CPU Usage Reported By Profiler

  • Chris Howarth-536003 (10/7/2009)


    In our case the problem turned out to be a memory leak associated with the sp_OAMethod and the sp_OAGetProperty extended procedures which were being called every few minutes by, ironically enough, our 3rd-party monitoring software. After raising a call with MS, they suggested a fix of applying SP3 CU1, which resolved the problem. Here's a link to the KB article describing this particular issue:

    http://support.microsoft.com/kb/937277

    There are other causes of VAS fragmentation, such as the use of Linked Servers, and the use of sp_xml_preparedocument without a corresponding sp_xml_removedocument, to name a couple. Also, do you have CLR enabled?

    Cheers

    Chris

    Chris,

    How did you determine that sp_OA* was actually producing memory leaks? This isn't a challenge... I'd really like to know because I've said such a thing to many people and haven't been able to prove it. Being able to prove such a thing would make my life a whole lot easier.

    Also, you mentioned that the use of Linked Servers is a cause of VAS fragmentation. How do you identify that such a thing is happening and what is the fix for that? It's quite common to have Linked Servers on systems and knowing such a fix would be huge for me.

    Thank you for your insights.

    --Jeff Moden


    RBAR is pronounced "ree-bar" and is a "Modenism" for Row-By-Agonizing-Row.
    First step towards the paradigm shift of writing Set Based code:
    ________Stop thinking about what you want to do to a ROW... think, instead, of what you want to do to a COLUMN.
    "Change is inevitable... change for the better is not".

    Helpful Links:
    How to post code problems
    How to Post Performance Problems
    Create a Tally Function (fnTally)
    Intro to Tally Tables and Functions

  • rhunt (10/8/2009)


    Eoin (10/8/2009)


    Try running the following

    select name, SUM(single_pages_kb + multi_pages_kb)/1024.0 MBUsed

    from sys.dm_os_memory_clerks

    group by name

    order by 2 desc

    with particular empasis on figures for Tokenandpermuserstore, sql plans and object plans

    There were 300 items. Here are the top 10:

    NAME MB Used

    Default 55.578125

    SOS_Node 48.312500

    SchemaMgr Store 12.093750

    SNIPacket 5.664062

    Bound Trees 2.554687

    TokenAndPermUserStore 2.304687

    SystemRowsetStore 1.093750

    Lock Manager : Node 0 1.093750

    Broker dormant rowsets 0.859375

    Object Plans 0.601562

    Not the TokenAndPermUserStore issue so. Should have realised it wasn't an issue on 32bit system.

  • Jeff Moden (10/8/2009)


    Chris,

    How did you determine that sp_OA* was actually producing memory leaks?
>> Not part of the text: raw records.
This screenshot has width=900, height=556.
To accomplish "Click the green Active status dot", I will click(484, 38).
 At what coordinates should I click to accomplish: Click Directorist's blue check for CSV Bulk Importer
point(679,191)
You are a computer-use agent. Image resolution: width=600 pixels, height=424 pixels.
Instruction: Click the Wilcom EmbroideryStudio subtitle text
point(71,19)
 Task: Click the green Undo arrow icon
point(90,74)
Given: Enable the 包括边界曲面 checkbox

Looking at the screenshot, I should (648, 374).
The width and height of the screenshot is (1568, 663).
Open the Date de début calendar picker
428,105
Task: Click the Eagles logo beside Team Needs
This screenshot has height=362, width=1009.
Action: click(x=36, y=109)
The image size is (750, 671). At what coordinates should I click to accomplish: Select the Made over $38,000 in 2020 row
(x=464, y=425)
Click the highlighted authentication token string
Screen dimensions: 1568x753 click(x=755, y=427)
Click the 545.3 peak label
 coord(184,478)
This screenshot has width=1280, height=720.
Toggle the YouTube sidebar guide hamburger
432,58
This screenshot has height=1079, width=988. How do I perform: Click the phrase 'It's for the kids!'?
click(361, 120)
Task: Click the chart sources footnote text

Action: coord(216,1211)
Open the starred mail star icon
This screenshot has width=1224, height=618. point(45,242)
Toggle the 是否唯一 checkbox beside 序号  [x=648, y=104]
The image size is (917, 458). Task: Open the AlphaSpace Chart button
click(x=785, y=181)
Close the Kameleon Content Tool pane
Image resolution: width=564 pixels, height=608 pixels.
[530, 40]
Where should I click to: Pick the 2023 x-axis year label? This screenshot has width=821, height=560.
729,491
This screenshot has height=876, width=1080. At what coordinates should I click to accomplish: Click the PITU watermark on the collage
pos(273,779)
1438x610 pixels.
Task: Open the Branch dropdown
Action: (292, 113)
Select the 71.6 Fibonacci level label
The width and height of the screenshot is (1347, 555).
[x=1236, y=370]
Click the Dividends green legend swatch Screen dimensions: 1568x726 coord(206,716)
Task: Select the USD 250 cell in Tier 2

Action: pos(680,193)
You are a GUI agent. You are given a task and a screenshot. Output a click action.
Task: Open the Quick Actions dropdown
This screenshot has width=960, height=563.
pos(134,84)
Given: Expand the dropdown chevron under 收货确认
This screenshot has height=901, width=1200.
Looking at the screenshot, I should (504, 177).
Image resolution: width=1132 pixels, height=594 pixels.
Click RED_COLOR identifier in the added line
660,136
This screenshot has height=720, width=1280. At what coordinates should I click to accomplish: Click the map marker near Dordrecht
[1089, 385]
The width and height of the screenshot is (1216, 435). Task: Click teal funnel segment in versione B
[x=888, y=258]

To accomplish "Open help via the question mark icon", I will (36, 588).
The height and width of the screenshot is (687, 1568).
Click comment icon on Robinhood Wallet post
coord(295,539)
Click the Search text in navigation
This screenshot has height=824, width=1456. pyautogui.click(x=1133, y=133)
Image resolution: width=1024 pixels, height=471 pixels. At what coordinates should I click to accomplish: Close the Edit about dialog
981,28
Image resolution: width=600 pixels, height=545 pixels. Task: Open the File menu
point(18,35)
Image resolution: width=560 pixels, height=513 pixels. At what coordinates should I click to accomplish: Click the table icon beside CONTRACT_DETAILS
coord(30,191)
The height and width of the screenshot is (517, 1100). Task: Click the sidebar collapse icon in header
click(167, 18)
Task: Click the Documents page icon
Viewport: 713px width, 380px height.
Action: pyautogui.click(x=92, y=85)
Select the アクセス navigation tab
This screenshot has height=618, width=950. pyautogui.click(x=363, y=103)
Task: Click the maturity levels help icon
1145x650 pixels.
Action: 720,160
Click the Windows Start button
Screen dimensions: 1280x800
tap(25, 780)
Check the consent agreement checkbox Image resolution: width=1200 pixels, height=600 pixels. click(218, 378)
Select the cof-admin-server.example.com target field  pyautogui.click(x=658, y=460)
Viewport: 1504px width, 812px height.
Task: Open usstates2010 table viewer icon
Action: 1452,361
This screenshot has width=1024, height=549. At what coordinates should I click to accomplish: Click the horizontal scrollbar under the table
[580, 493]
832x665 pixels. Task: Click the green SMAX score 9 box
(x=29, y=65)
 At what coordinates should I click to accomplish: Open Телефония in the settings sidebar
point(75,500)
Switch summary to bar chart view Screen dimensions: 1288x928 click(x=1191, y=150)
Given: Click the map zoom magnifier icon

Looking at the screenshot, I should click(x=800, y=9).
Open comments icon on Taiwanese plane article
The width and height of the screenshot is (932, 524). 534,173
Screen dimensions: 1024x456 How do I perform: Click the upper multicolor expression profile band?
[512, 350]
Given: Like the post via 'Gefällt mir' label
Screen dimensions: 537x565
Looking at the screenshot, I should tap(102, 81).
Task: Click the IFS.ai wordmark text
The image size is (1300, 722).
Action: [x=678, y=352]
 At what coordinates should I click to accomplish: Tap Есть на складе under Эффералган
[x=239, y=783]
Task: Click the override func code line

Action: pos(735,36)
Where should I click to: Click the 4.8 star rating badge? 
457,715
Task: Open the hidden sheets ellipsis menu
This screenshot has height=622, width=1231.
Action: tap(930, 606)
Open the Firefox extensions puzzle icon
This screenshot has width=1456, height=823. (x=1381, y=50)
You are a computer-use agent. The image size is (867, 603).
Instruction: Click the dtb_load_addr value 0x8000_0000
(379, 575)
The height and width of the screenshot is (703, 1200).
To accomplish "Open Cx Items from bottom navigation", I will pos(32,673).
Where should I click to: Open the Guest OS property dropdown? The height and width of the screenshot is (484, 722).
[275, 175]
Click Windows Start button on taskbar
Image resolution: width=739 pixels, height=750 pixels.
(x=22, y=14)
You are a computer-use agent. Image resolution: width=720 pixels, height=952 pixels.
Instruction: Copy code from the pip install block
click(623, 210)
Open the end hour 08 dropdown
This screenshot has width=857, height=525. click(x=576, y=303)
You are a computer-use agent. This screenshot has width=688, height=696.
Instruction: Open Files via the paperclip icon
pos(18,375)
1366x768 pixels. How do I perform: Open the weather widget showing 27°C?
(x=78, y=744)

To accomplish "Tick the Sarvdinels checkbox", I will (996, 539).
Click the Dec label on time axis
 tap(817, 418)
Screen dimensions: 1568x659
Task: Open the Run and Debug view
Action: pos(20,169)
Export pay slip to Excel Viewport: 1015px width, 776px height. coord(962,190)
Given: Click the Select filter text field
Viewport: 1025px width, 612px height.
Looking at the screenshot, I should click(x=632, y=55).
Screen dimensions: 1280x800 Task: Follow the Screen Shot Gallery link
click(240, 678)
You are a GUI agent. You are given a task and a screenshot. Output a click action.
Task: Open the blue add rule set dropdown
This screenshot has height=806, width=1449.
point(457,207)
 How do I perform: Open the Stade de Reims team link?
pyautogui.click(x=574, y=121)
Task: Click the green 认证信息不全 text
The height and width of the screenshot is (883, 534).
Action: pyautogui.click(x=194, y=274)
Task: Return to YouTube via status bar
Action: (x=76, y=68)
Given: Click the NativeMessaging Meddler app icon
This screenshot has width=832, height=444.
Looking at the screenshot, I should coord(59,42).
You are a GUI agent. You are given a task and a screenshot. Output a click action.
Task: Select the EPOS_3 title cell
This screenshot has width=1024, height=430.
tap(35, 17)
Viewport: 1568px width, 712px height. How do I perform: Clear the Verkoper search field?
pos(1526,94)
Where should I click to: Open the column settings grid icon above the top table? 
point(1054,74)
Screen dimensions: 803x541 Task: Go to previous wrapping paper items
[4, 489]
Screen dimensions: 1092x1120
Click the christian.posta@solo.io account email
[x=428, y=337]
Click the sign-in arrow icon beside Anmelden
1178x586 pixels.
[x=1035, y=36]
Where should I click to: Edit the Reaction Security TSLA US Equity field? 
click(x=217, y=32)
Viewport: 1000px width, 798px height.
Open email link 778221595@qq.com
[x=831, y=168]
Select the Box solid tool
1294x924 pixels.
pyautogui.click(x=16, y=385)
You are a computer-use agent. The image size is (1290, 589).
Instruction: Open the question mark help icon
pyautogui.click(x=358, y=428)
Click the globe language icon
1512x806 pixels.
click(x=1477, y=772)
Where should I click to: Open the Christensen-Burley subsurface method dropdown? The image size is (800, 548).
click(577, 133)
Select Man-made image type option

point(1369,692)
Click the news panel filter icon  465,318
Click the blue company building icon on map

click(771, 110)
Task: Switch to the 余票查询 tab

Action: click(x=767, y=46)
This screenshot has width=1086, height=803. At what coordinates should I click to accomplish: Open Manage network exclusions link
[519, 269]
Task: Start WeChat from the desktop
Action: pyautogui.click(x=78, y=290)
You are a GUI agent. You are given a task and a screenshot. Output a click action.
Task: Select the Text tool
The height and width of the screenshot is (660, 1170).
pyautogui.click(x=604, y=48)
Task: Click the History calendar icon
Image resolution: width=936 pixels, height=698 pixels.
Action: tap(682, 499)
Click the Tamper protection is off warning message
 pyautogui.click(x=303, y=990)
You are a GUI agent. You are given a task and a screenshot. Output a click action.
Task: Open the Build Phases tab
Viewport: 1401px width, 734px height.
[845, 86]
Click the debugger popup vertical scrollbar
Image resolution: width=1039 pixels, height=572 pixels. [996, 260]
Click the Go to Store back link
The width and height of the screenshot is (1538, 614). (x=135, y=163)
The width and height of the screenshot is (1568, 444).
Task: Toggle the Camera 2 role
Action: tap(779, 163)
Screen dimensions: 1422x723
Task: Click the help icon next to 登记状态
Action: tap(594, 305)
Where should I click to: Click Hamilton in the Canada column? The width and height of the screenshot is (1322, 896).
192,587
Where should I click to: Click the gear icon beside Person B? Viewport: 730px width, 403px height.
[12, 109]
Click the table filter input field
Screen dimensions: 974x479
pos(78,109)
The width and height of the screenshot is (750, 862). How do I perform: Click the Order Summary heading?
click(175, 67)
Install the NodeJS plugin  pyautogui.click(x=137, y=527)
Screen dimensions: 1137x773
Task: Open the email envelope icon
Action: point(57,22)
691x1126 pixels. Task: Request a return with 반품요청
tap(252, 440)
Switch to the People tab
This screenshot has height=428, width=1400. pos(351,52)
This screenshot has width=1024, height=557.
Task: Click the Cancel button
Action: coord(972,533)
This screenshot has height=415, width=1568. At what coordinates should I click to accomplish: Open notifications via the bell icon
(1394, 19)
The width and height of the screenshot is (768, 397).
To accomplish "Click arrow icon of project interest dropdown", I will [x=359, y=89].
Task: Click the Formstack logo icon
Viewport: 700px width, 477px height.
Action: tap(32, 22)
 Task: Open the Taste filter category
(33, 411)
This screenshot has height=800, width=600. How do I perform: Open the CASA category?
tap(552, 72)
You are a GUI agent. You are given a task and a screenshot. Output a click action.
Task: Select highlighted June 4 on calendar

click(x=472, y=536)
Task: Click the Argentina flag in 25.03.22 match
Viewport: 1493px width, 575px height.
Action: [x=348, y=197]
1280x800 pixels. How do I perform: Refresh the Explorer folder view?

This isn't a challenge... I'd really like to know because I've said such a thing to many people and haven't been able to prove it. Being able to prove such a thing would make my life a whole lot easier.

    Also, you mentioned that the use of Linked Servers is a cause of VAS fragmentation. How do you identify that such a thing is happening and what is the fix for that? It's quite common to have Linked Servers on systems and knowing such a fix would be huge for me.

    Thank you for your insights.

    Hi Jeff

    Our 3rd-party monitoring software executes the sp_OA extended procs regularly (approx once every 5-10 seconds), so over the course of a week they are executed many thousands of times. Each execution caused such a small leak that it was difficult to spot on a busy server, and it was only when we started to monitor the daily mean VAS fragmentation and availability over a period of a couple of weeks (using the above query and a Reporting Services report) that we spotted a steady decline. We eventually pinned the problem down to the monitoring app's queries as we had to rebuild the machine that it resides on, during which time no drops in memory levels were witnessed.

    To verify that the problem was being caused by the sp_OA extended procs I obtained the relevant code that was being executed by the monitoring app, using SQL Profiler, then executed it thousands of times in a loop (on a test server) whilst logging the memory stats after each iteration, again using the query that I provided earlier in this thread. During execution of the loop there was a very rapid decline in the 'total' and 'maximum' 'free' values, to the point that the instance complained of 'Insufficient Resources' and then generated a dump file before stopping. Fairly conclusive evidence I thought.

    As for Linked Servers, we use them extensively but have never experienced a problem with them. However this is one of the things that Microsoft was interested in when examining our case, suggesting that we modify the Registry to force Linked Server queries to run out of process, we didn't get that far though. I'm not sure whether you've come across it before but there's a CSS article here that goes into detail:

    http://blogs.msdn.com/psssql/archive/2009/09/22/if-you-use-linked-server-queries-you-need-to-read-this.aspx

    Cheers

    Chris

  • Outstanding. Thanks for taking the time to write all of that up, Chris. This is definitely a "keeper" for me.

    --Jeff Moden


    RBAR is pronounced "ree-bar" and is a "Modenism" for Row-By-Agonizing-Row.
    First step towards the paradigm shift of writing Set Based code:
    ________Stop thinking about what you want to do to a ROW... think, instead, of what you want to do to a COLUMN.
    "Change is inevitable... change for the better is not".

    Helpful Links:
    How to post code problems
    How to Post Performance Problems
    Create a Tally Function (fnTally)
    Intro to Tally Tables and Functions

  • rhunt (10/8/2009)


    Thanks. I'm actually not at all familiar with VAS fragmentation so I'll have to research the topic in general. Thanks for the tip. Answers to some of your questions:

    1) We're not using any extended stored procedures in our custom code. However, not sure if SharePoint makes use of them...I'd have to research

    2) We're on SP3 (original...no pose CUME's)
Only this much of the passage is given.